NY Times Builds Wall of Obstinate Leftism Around Sunday Opinion Section

April 4th, 2017 10:32 AM

So much for alternative points of view in the New York Times. With the news pages devoted to kneecapping the new administration, one would hope that a few right-of-center voices might at least slip into the weekend opinion sections. But the paper’s Sunday Review section is just as predictably, reflexively leftist. In fact, all you really need to read are the titles and teasers.

The front featured a reported essay from the Texas border town of Brownsville, “The Border Town” by contributing writer Domingo Martinez. Keeping to the paper’s tradition of scaremongering on behalf of amnesty for illegals, the subhead read: “Like America, this place is split in two. One half is barbequing. The other is in danger of losing everything.” The online headline: “How Scared Should People on the Border Be?”

It included this phrase comparing border control to the "papers please" environment of World War II.

I’m a citizen, born in Brownsville; I have no personal reason to worry. But I do, now, carry my passport and another form of ID with me when I leave the house, as if this were Eastern Europe in the buildup to World War II.

The other story on the front, “The Government Gorsuch Wants to Undo," was co-written by Emily Bazelon, staff writer for the paper's Sunday magazine. The teaser seems designed to scare liberals, but would probably make Trump voters even more likely to support him: “His judicial philosophy would undermine the administrative state.” By insisting on the apparently bizarre and antiquated notion that Congress, not federal agencies, make rules.

And so the slant continued, from front cover to back cover.

An op-ed by David Kirp was teased on front, “What Tulsa can teach Betsy DeVos,” the education secretary.

Slate columnist Michelle Goldberg contributed “Why Is This hate Different From All Other Hate? – We’re on high alert for anti-Semitism, but the real bigotry is hiding in plain sight.” While truculently admitting that the major anti-Semitic incidents could not be blamed on the right (“Perhaps we have given  Trump-era anti-Semitism more emphasis than it deserves”) she still blamed Trump and his circle for “mining the anti-Semitic far right for images and arguments.”

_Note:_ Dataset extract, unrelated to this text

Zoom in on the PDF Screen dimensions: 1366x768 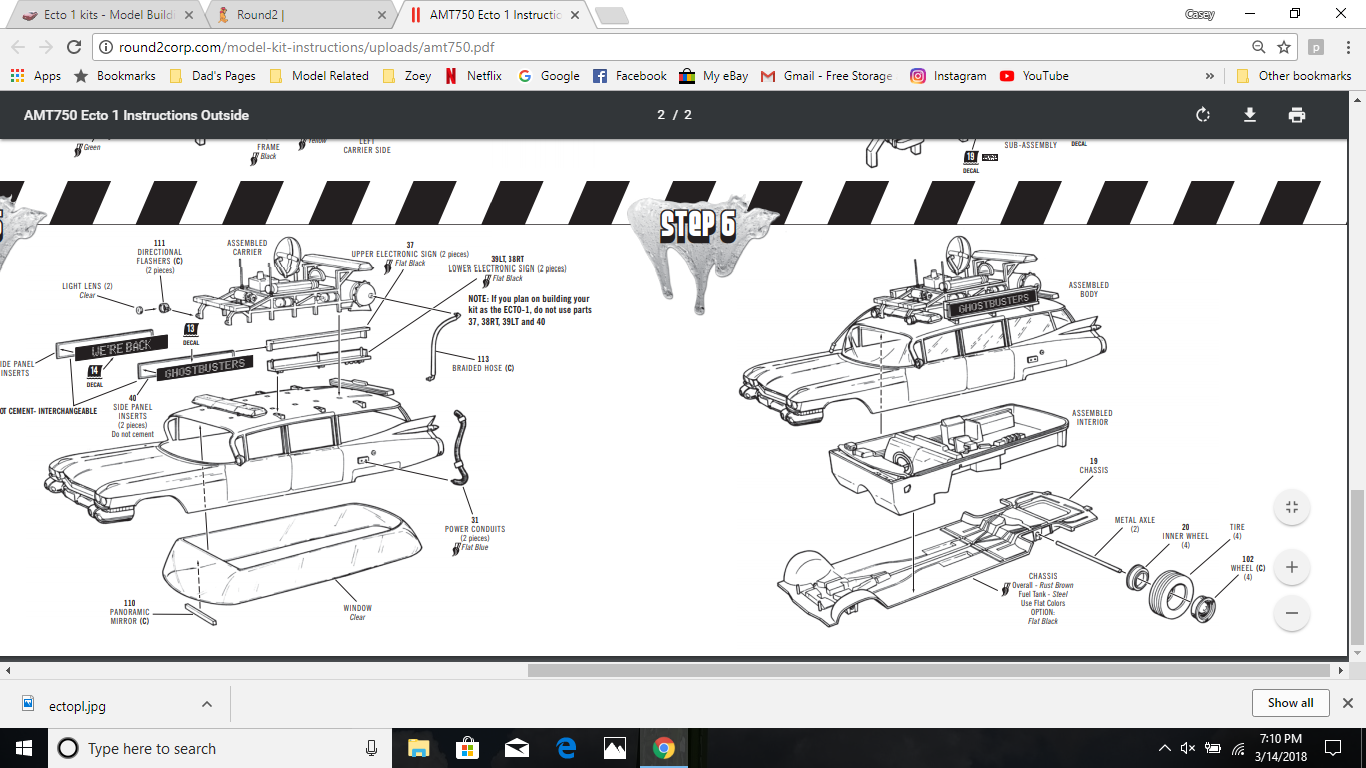coord(1291,567)
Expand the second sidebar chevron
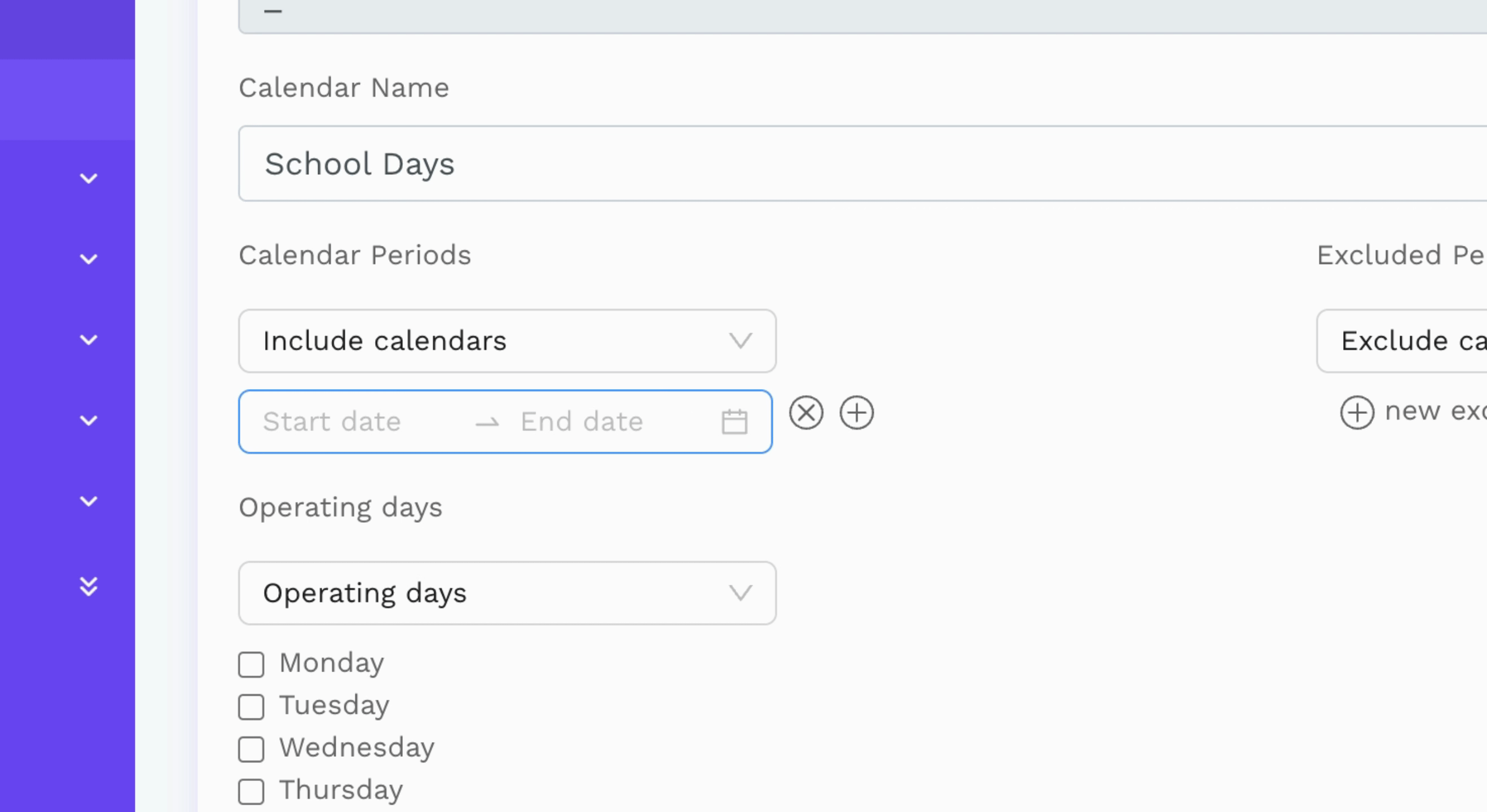The image size is (1487, 812). click(x=89, y=259)
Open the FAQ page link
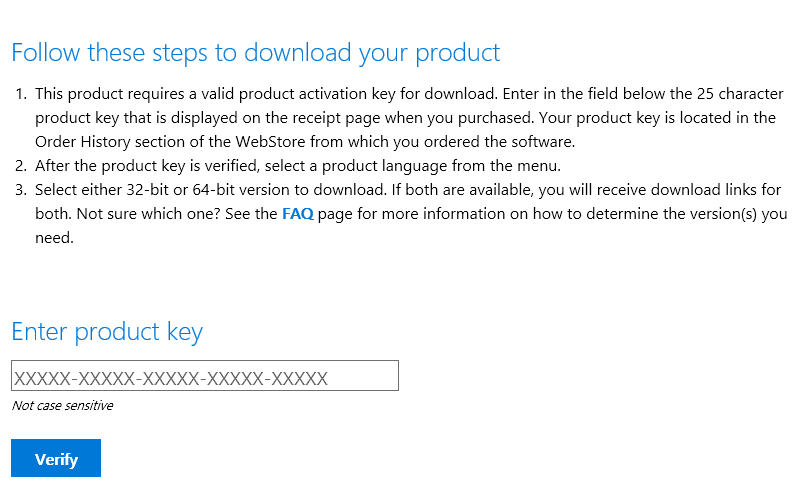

Inside the section, there was Frank Bruni’s column, “Manhood in the Age of Trump,” with the distressed text box: “Raging lust. Boiling anger. Imperious authority. Is this masculinity?” The following page featured the not-at-all-paranoid opinion piece, “Trump Is President. Encrypt Your Email” by Max Read, editor of New York magazine’s technology site.

Another writer worried, “Do Millennial Men Want Stay-at-Home Wives?” with the text box, “New research shows a possible retreat from gender equality.” There was more standard male-bashing in “Jerks and the Start-Ups They Ruin.” The text box used a liberal insult phrase aimed at young men: “Bro C.E.O’s will keep destroying companies until people stop paying them.”

“My Son’s Growing Black Pride,” by WNYC editor and Los Angeles Times critic Rebecca Carroll, talked of “white privilege” and the “white supremacy of the Trump administration.”

The editorial page provided no respite. The lead editorial, “Pick Your Favorite Ethical Offender” in the Trump White House, accused the administration of “offering the country a graduate-level course in the selling of the presidency,” starting with his family (this from the paper that dismissed concerns about the Clinton Foundation selling access).

On the editorial page, right-of-center columnist Ross Douthat contributed the provocatively titled “Trump Needs a Brain,” about the lack of a brain trust in the White House, along with the truly anti-Trump offerings from Nicholas Kristof, “In Trump Country, Shock at Trump Budget Cuts,” and Donald Berwick, “Obamacare Will Outlast the Republicans.”